Implementing Role-Based Access Control with SSO in Multi-Tenant Applications
How we built a flexible RBAC system with SSO integration for VMware's SD-WAN orchestrator, supporting multiple identity providers and complex enterprise requirements.
Implementing Role-Based Access Control with SSO in Multi-Tenant Applications
During my time at VMware, one of the most complex and critical projects I worked on was implementing Role-Based Access Control (RBAC) with Single Sign-On (SSO) for our SD-WAN orchestrator. As a multi-tenant application serving enterprise customers worldwide, we needed to support diverse authentication requirements while maintaining security, scalability, and ease of use.
The Challenge
Our SD-WAN orchestrator was rapidly growing from a single-tenant application to a multi-tenant SaaS platform. Each enterprise customer had unique requirements:
- Diverse Identity Providers: Customers used different SSO providers (Active Directory, Okta, Azure AD, SAML, etc.)
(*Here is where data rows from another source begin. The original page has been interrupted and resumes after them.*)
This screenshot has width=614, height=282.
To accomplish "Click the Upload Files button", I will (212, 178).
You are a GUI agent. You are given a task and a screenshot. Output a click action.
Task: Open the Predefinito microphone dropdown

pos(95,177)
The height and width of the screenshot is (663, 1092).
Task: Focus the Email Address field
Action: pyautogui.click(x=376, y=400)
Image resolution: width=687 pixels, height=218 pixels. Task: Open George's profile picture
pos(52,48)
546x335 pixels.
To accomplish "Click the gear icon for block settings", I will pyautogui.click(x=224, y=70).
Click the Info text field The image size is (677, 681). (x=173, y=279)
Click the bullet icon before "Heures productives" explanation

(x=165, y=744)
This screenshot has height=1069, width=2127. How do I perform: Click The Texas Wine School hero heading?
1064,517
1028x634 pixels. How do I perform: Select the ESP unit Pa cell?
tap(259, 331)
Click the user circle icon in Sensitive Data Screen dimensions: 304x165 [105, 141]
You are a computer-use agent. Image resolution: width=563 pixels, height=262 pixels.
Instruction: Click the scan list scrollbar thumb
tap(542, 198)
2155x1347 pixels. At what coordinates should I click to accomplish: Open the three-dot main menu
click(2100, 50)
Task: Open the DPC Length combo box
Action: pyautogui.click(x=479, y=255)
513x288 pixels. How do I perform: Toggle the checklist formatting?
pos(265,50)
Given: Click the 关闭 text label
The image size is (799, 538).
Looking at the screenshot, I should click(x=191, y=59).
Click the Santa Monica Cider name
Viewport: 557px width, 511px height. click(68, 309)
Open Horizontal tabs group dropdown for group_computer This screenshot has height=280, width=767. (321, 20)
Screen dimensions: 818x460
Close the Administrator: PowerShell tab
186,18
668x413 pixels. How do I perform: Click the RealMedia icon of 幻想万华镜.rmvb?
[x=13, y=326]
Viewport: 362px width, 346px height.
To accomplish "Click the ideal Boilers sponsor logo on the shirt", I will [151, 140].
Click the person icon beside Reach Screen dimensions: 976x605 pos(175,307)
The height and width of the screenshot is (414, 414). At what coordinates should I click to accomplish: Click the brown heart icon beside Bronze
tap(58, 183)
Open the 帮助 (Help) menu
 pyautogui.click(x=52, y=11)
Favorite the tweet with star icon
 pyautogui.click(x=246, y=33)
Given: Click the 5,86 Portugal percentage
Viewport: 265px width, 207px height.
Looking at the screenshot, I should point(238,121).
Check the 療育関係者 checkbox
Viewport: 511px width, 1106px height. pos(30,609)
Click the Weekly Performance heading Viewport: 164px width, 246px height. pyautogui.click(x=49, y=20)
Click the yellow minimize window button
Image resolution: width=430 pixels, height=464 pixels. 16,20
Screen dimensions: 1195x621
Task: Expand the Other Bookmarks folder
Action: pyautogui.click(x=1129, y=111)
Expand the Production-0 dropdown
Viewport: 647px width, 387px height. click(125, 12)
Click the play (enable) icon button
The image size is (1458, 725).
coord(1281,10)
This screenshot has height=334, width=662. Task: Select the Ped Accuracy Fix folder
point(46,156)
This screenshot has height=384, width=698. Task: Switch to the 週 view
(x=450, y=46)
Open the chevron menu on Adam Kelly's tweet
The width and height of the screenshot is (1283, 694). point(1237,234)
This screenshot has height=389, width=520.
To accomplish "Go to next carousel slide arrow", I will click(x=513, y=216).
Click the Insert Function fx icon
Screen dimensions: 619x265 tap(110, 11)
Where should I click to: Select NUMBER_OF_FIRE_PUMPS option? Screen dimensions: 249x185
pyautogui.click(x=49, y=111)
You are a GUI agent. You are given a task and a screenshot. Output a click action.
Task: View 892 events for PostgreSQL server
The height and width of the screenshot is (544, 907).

- Complex Role Hierarchies: Different organizational structures required flexible role definitions
- Tenant Isolation: Complete separation of data and permissions between customers
- Compliance Requirements: SOC 2, GDPR, and industry-specific security standards
- Scale: Supporting thousands of users across hundreds of enterprise customers
Architecture Overview
We designed a flexible RBAC system that could adapt to various enterprise authentication patterns:
// Core RBAC entities
interface User {
id: string
email: string
tenantId: string
roles: Role[]
identityProvider: string
externalId: string
}
interface Role {
id: string
name: string
tenantId: string
permissions: Permission[]
isSystemRole: boolean
}
interface Permission {
resource: string
actions: string[]
conditions?: AccessCondition[]
}
interface Tenant {
id: string
name: string
ssoConfig: SSOConfiguration
customRoles: Role[]
}
SSO Integration Strategy
1. Multi-Protocol Support
We implemented support for multiple authentication protocols to accommodate different customer preferences:
interface SSOConfiguration {
tenantId: string
protocol: 'SAML' | 'OIDC' | 'LDAP'
providerName: string
configuration: SAMLConfig | OIDCConfig | LDAPConfig
attributeMapping: AttributeMapping
isActive: boolean
}
interface AttributeMapping {
email: string
firstName: string
lastName: string
groups?: string
roles?: string
department?: string
}
2. Dynamic Provider Registration
Customers could configure their own identity providers through our admin interface:
import { Repository } from 'typeorm'
import { Injectable } from '@nestjs/common'
import * as crypto from 'crypto'
import { ConfigService } from '@nestjs/config'
@Injectable()
export class SSOConfigurationService {
constructor(
private readonly ssoConfigRepository: Repository<SSOConfiguration>,
private readonly configService: ConfigService
) {}
async registerProvider(tenantId: string, config: SSOConfiguration): Promise<void> {
// Validate configuration
await this.validateSSOConfig(config)
// Encrypt sensitive data
const encryptedSecrets = this.encryptSecrets(config.secrets)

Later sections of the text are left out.